翌日、約束時間の午前九時きっかりに、ジョージと新米刑事達は留置所に集合した。
「(日本人は? 後悔した様子はないか?)」
「(なにもないですね)」
「(アレマン、この番号の日本領事館に電話してくれないか。警察署からだと告げて、俺に受話器を)」
「(日本人を渡すのですか?)」
「(事情によっては・・・)」
ジョージから渡された番号にダイヤルした。
【(サンパウロ日本国総領事館です)】
「(こちらサンパウロ州軍警のアレマン刑事ですが、担当者ウエムラ刑事と替わります)・・・、替わりました。ウエムラと申します」ジョージは日本語で話した。

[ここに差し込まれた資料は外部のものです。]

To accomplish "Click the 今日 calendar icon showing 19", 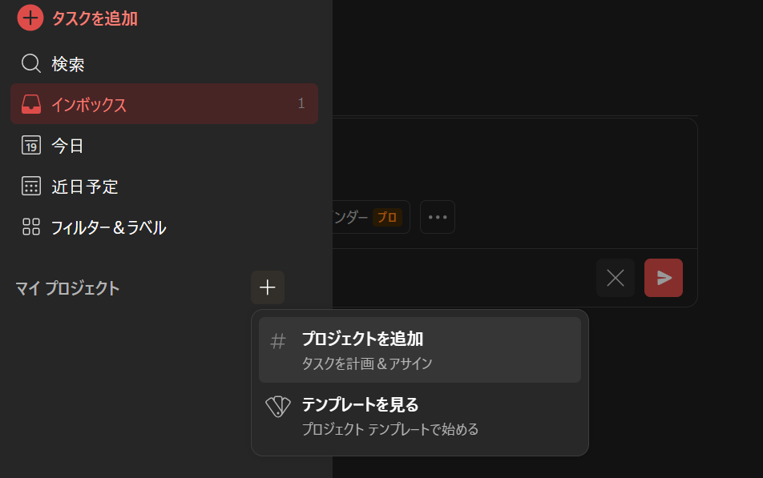I will tap(31, 146).
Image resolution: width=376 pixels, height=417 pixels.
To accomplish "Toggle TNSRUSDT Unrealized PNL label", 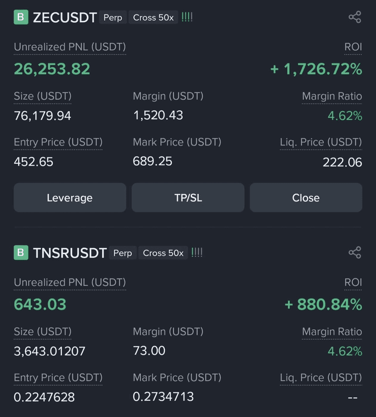I will [70, 282].
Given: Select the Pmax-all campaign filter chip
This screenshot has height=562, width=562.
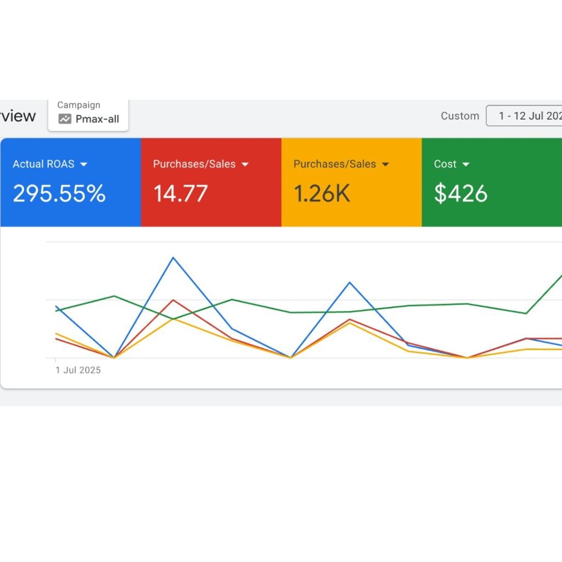Looking at the screenshot, I should (88, 115).
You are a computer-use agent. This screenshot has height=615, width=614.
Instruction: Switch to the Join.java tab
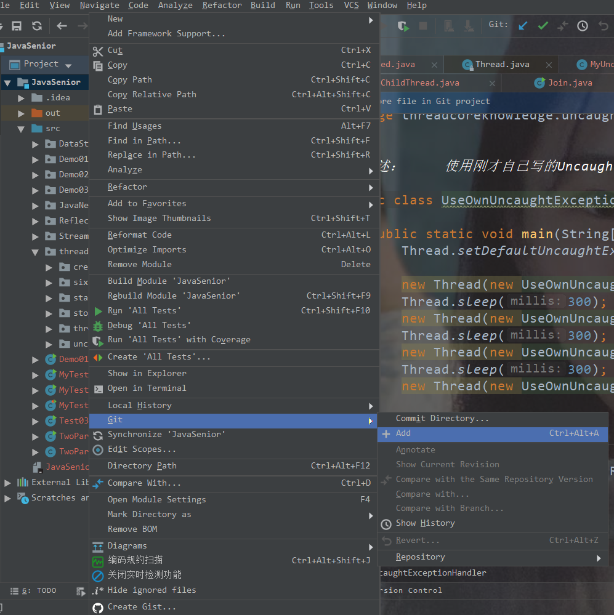tap(570, 82)
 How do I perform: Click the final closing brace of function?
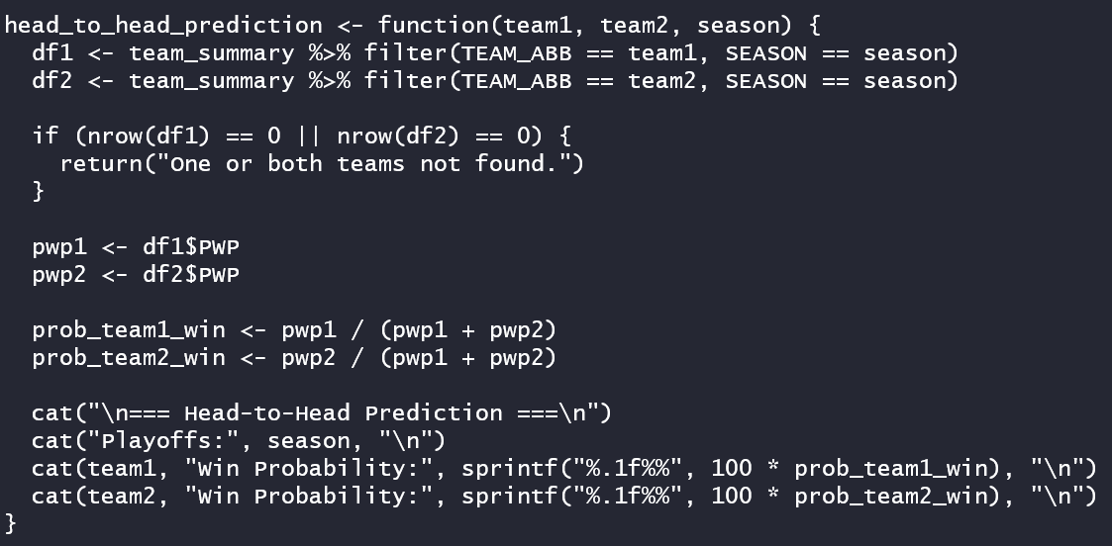[10, 523]
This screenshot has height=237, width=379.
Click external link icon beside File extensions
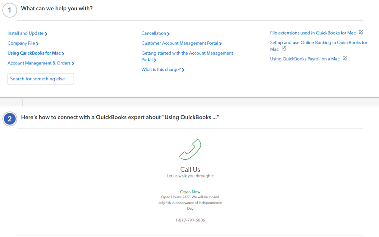[x=361, y=32]
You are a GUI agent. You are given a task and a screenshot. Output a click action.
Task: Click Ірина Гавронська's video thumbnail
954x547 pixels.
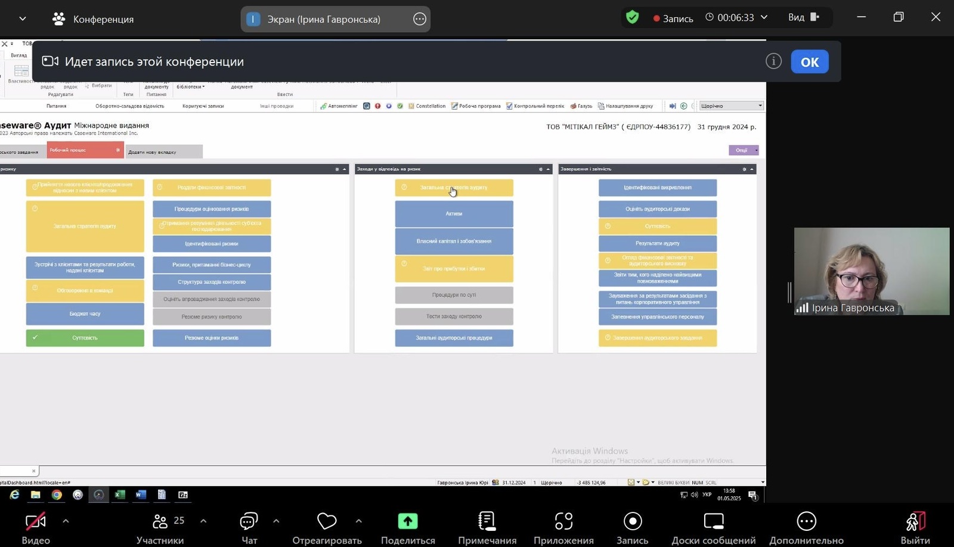coord(871,271)
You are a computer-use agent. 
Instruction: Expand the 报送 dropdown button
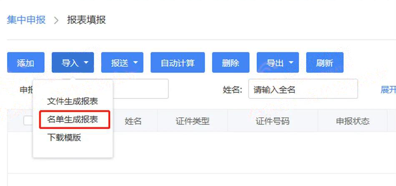[122, 62]
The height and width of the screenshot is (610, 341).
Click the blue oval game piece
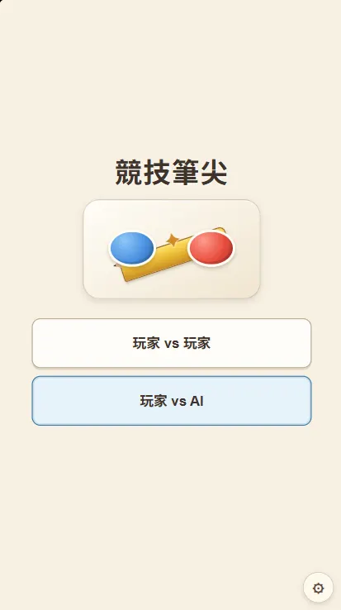132,248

【二世の方ですか? 州軍警と言われましたね。なにか問題が?】領事館は相手が二世と知って日本語で対応を続けた。ジョージもそのまま日本語で、
「早速ですが、アメリカから五か月前にブラジルに入国したモリグチ・タクゲンの事でお聞きしたいのですが」
【森口卓彦?さんですね。ちょっとお待ち下さい。・・・・・・、担当領事と替わりますから・・・】一分ほど待たされた。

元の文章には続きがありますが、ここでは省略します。